The tornado ripped the home from its base, and the I-beams carved foot-deep trenches along the ground before the wind lifted them into the air. A 60-foot I-beam that Randy Weigum believes came from his home was found nearly two miles away at a friend's farm.

Finding what was gone

As the sun rose Thursday morning, the people of Holly discovered exactly what was lost.

Bill Lowe, 77, lives on the eastern edge of Holly and has run cattle in the area for 35 years. He was up at 6 a.m. Thursday and immediately headed out to see how his 700 cattle had fared.

He knew something was wrong when he discovered them grazing in a field of green alfalfa, which is lethal to cattle. Dozens of them were dead, and many were injured and in great pain. Some had been impaled by two-by-fours, and many of the animals had wide gashes in their flanks and others hobbled around on broken legs.

The suffering cattle had to be put down, and Lowe began the grim task of shooting them. He aimed a .22-caliber rifle at the head of a six-week old calf whose leg was broken in two places.

"She's been through hell," said Lowe as he aimed. "Dang, I hate this."

Lowe estimates he lost 40 animals.

For Lowe, it was the last straw. He had already suffered $300,000 in damages from the December blizzard and he estimates the tornado will cost him $400,000.

He plans to sell his land and equipment.

"We're quitting, we're selling out," he said. "We've had it to the core."

By 8 a.m. Friday, there was a grisly pyre on Lowe's land, where the bodies of dead cattle were burned in a heap.

Looking for home

On Friday, the Weigums sifted through the remains of their home, managing to salvage a few items.
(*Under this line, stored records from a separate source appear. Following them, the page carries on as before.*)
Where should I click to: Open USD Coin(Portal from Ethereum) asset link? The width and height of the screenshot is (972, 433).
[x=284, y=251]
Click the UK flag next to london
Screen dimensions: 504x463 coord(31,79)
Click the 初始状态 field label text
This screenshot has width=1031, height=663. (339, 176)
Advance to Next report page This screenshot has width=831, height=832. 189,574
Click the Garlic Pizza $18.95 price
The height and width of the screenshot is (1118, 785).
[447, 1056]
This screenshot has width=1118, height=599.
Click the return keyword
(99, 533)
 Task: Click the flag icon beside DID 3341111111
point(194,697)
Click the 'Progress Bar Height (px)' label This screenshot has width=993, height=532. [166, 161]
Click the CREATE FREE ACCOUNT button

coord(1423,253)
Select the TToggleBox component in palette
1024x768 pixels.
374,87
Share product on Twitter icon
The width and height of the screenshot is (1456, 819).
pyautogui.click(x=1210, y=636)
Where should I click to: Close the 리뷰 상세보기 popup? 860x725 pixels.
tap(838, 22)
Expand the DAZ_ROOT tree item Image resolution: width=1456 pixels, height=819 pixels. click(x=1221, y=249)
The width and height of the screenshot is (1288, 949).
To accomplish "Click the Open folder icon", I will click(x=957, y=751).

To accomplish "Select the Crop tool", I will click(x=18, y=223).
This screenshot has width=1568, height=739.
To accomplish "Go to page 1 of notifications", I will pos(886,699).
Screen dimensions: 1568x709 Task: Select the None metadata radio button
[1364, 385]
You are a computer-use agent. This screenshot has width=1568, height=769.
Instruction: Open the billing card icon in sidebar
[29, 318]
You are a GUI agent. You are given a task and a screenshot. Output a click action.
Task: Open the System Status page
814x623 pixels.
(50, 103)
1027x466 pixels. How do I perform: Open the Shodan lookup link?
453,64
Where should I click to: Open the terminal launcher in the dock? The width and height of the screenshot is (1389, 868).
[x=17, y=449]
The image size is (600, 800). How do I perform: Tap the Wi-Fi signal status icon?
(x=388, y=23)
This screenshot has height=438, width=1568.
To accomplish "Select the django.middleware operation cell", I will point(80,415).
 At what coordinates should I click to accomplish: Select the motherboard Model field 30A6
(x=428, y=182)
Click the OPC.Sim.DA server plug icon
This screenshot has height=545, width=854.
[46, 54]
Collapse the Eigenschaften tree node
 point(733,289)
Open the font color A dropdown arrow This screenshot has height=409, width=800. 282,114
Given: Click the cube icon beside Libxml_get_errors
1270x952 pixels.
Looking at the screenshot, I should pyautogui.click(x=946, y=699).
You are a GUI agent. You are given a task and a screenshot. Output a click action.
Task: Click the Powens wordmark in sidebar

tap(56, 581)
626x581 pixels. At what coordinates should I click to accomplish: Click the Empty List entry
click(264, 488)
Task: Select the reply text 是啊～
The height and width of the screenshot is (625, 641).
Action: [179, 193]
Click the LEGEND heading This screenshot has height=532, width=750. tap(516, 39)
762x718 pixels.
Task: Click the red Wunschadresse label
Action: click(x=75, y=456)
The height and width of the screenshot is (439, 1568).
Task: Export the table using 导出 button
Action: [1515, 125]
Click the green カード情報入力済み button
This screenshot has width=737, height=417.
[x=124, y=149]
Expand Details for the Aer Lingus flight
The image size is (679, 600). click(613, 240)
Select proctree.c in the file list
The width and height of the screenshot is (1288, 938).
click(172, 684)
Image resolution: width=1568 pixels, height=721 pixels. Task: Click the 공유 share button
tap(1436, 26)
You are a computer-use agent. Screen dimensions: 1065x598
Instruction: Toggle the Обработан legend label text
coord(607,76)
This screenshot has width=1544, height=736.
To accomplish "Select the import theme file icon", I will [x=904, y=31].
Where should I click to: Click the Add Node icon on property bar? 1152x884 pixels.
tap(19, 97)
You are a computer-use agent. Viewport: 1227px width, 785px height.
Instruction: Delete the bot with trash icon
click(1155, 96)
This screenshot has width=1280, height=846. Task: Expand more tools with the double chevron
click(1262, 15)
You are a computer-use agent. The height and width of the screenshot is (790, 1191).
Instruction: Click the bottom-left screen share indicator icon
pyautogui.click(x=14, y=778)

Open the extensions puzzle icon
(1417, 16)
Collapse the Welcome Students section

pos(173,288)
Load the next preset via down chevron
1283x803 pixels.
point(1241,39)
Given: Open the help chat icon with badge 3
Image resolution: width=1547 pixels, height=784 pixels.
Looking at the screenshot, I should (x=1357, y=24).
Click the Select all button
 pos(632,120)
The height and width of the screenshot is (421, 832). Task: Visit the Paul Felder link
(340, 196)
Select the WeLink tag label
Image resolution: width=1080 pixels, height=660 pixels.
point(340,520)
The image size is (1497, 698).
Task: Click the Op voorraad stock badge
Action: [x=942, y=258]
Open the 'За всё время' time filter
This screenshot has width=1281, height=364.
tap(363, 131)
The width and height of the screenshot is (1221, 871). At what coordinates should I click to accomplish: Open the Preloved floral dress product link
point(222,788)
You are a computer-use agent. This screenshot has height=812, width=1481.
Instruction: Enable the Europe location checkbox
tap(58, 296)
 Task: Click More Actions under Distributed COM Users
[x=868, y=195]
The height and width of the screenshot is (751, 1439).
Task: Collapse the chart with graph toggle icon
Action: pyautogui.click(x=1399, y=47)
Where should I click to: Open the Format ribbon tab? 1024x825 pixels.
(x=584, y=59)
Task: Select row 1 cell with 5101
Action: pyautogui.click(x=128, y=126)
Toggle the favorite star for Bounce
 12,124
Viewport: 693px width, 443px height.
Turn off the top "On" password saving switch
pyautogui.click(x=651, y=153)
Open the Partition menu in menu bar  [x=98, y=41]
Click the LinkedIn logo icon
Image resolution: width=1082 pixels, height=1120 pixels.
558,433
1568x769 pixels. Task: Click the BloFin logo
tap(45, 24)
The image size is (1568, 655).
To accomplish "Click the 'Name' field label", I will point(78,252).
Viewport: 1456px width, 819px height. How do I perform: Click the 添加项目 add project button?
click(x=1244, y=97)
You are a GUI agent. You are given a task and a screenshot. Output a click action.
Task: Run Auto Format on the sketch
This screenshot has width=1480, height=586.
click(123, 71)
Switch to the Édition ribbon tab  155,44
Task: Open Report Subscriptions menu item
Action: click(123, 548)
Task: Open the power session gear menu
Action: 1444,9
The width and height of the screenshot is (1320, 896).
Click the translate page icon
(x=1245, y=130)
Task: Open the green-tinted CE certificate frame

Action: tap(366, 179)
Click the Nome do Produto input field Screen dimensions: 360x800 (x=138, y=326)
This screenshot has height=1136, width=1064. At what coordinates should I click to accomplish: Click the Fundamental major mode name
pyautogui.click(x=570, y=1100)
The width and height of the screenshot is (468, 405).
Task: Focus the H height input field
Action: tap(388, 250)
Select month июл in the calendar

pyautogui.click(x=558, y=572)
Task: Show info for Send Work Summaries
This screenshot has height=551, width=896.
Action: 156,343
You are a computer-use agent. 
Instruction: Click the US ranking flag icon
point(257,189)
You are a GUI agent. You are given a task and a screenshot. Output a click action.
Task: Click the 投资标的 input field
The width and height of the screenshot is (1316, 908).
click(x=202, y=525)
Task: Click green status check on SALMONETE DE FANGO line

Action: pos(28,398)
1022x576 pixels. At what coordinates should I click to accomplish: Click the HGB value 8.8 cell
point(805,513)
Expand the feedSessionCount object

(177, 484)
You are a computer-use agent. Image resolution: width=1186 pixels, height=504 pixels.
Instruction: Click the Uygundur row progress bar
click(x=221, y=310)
Using a metal detector and a front-end loader, they discovered small pieces of their lives.

Cindy Weigum found the ring her daughters gave her as a Christmas gift.

"Take everything you have and run it through a blender, and then sort through it," Randy Weigum said, trying to describe the scene.

Weigum was dressed in a long-sleeved shirt, a pair of brown boots and the pants he wore to work Wednesday - the only clothes he has.

A great mom

Rosemary Rosales' son, Gus, was in kindergarten teacher Dwana Salisbury's class last year. There were only 25 students in the entire grade. All of them were in her class.

Rosales was a great parent and helped out in the classroom, Salisbury said.

"She signed up for all of the parent activities," Salisbury said, her voice cracking. "She wanted the best for her children and more education than she had."